Task prompt:
Below are the entries; give again exactly the lines from the one mentioning "Given: Select the 1X size row label" through the one mentioning "The height and width of the screenshot is (644, 644).", inclusive.

Records to process:
________________

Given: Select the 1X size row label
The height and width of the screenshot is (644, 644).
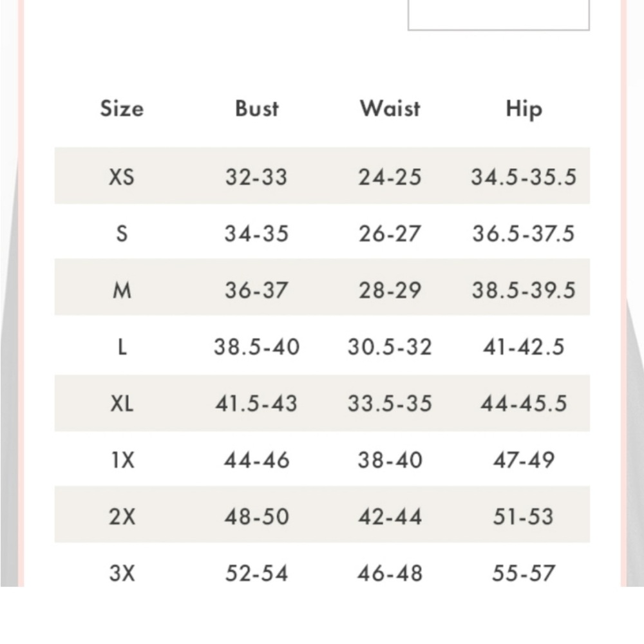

________________

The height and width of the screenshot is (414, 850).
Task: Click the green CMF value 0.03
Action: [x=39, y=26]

________________

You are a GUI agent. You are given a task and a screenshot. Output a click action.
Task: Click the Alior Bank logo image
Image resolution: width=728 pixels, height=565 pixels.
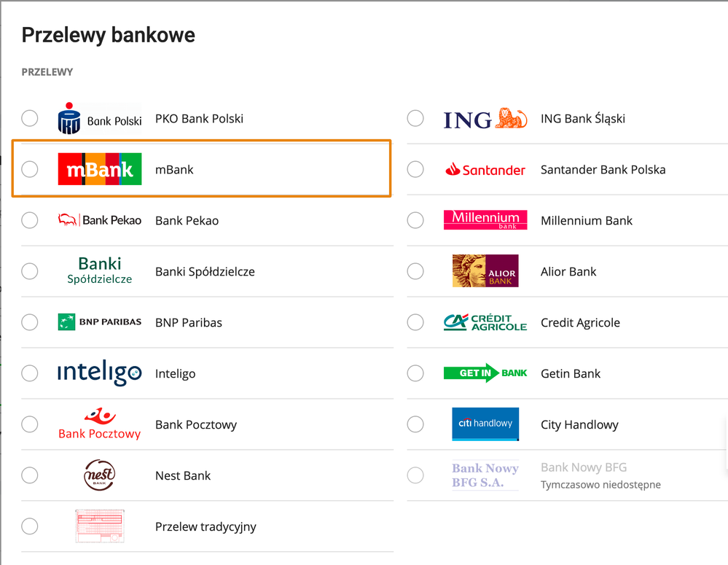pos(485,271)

________________

Exercise output:
Given: Select the 1X size row label
The height and width of the screenshot is (644, 644).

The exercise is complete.